Source passage
He received an award for his ceramics and furniture at the Paris Exposition of 1889. In 1890, he entered the sculpture class at the Académie Julian in Paris. The following year, he moved to Berlin where he earned his living mainly as a journalist for the cultural pages. In 1892, the sale of a fountain model gave him the means to move to Florence where he opened with Berthe Ruchet, an embroidery workshop, which he moved to Munich in 1895. Its ornamental embroideries and sculptures experienced growing success in Germany. In 1902 Obrist and Wilhelm von Debschitz co-founded a design school in Munich, where his students included Ludwig Hirschfeld Mack, who also studied at the Bauhaus.[2] He then engaged in an intense activity as author and speaker and spoke of relations with other artists such as Wassily Kandinsky.

Record extracts
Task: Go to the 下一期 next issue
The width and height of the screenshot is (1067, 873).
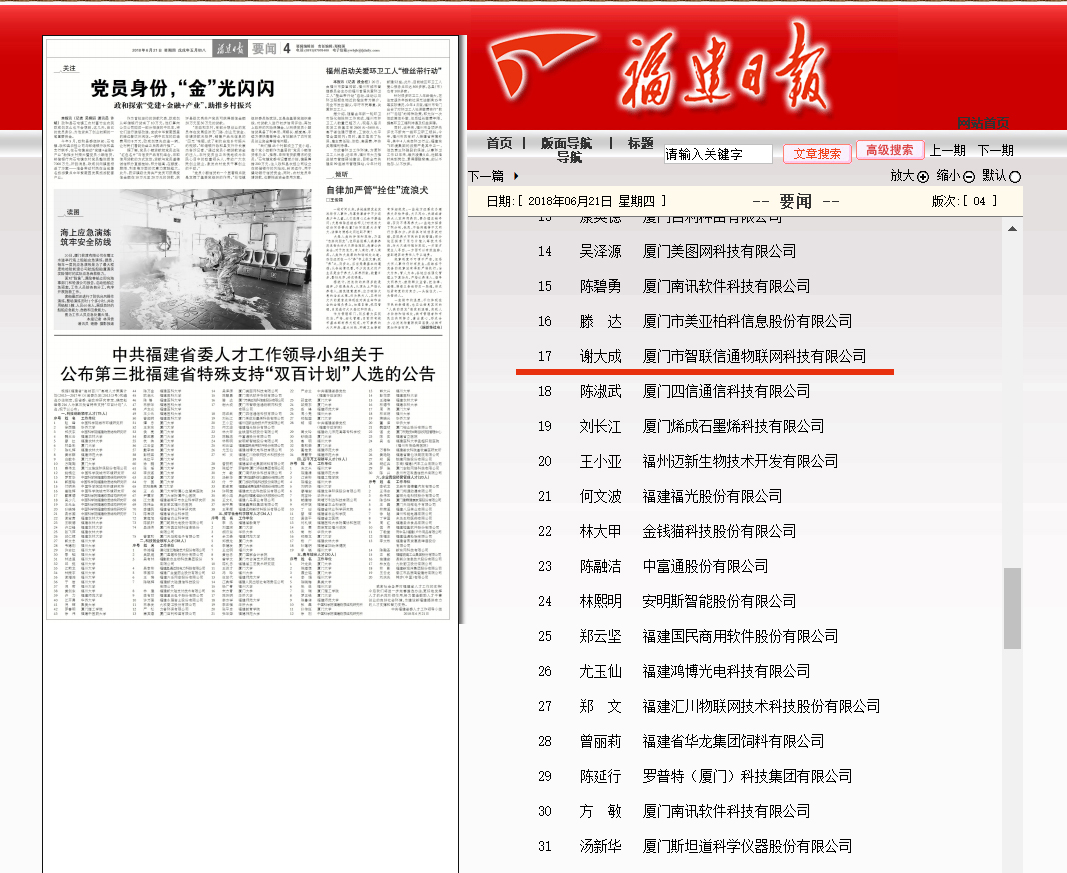Action: 995,150
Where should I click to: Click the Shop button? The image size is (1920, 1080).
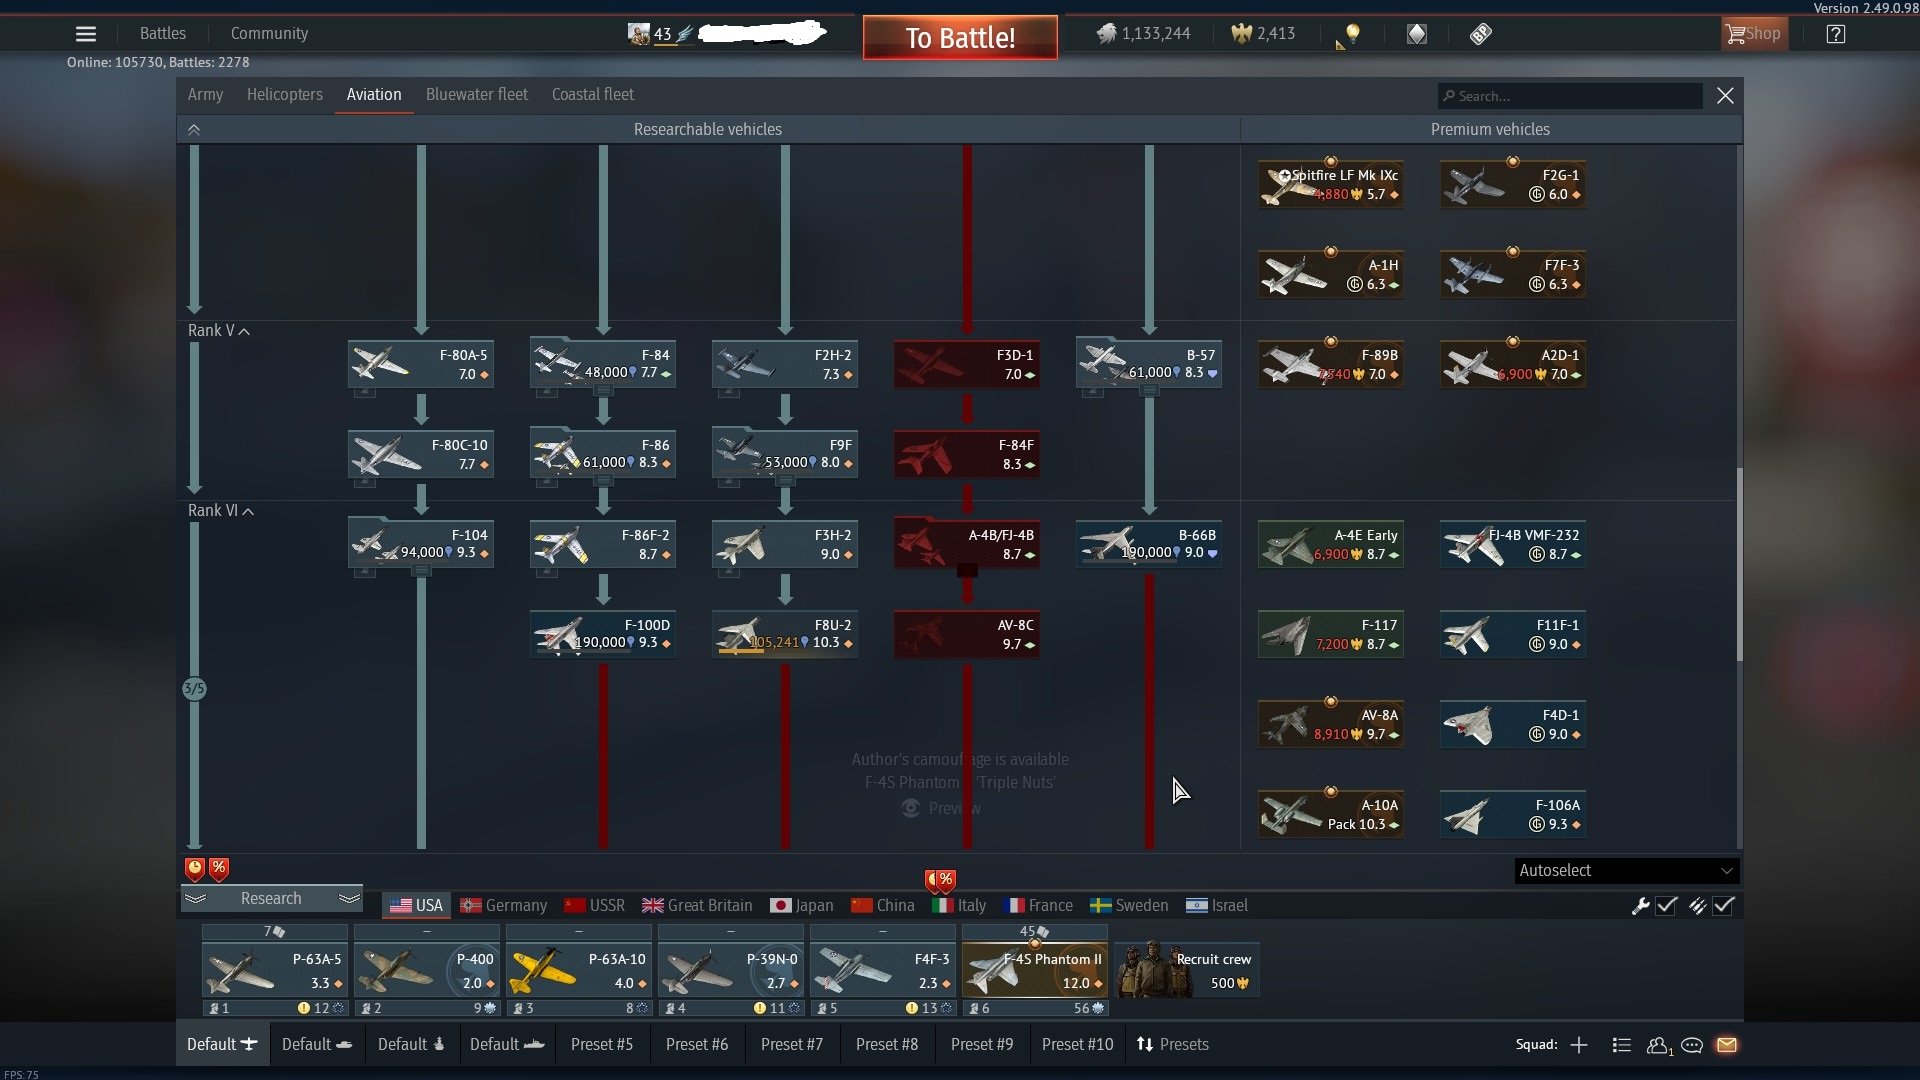coord(1753,34)
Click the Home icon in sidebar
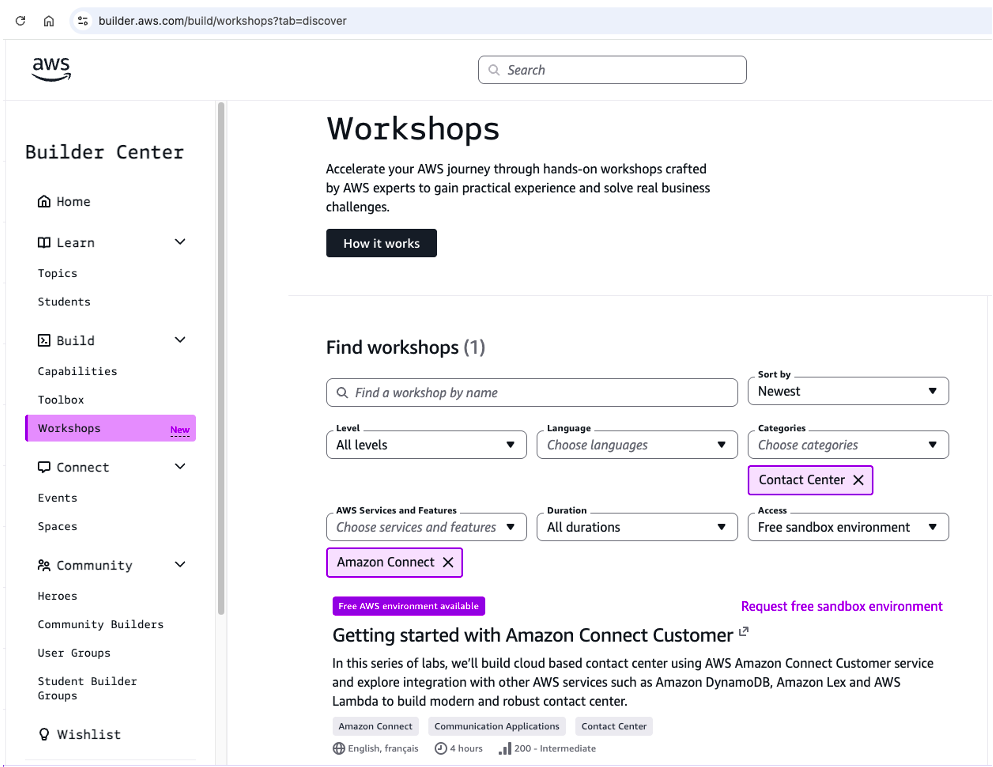Viewport: 993px width, 767px height. 44,201
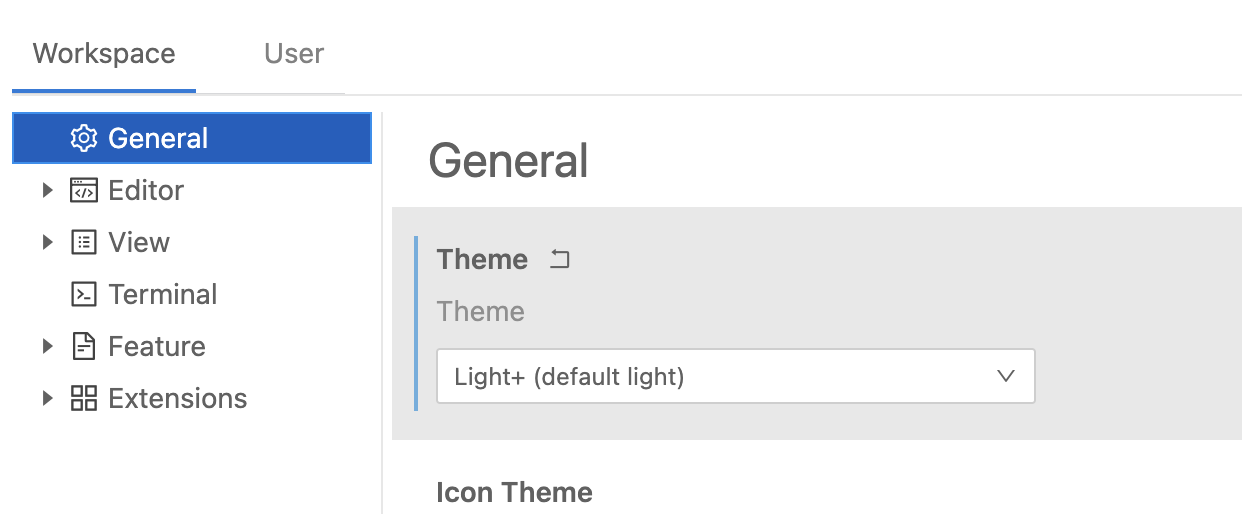Viewport: 1242px width, 514px height.
Task: Expand the Extensions tree node
Action: [x=47, y=398]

Work to complete
A – In the passage about Obrist, who co-founded the Munich design school with him in 1902?
B – Carry on the passage about Obrist from its final sentence.

Response list
A – Wilhelm von Debschitz

B –
Obrist commissioned his friend August Endell to design his studio in Munich, built in 1897 and destroyed in 1944, during World War II. Obrist’s works included fountains and funerary monuments. He often used concrete for his works.

In addition to being a sculptor he was also a textile artist. Obrist’s most famous and influential work was the design for an 1892 embroidered wall hanging called “Cyclamen”. It featured a series of elegant, looping curves, described as “whiplash curves”, or Peitschenhieb in German, and became a seminal work of the Art Nouveau movement.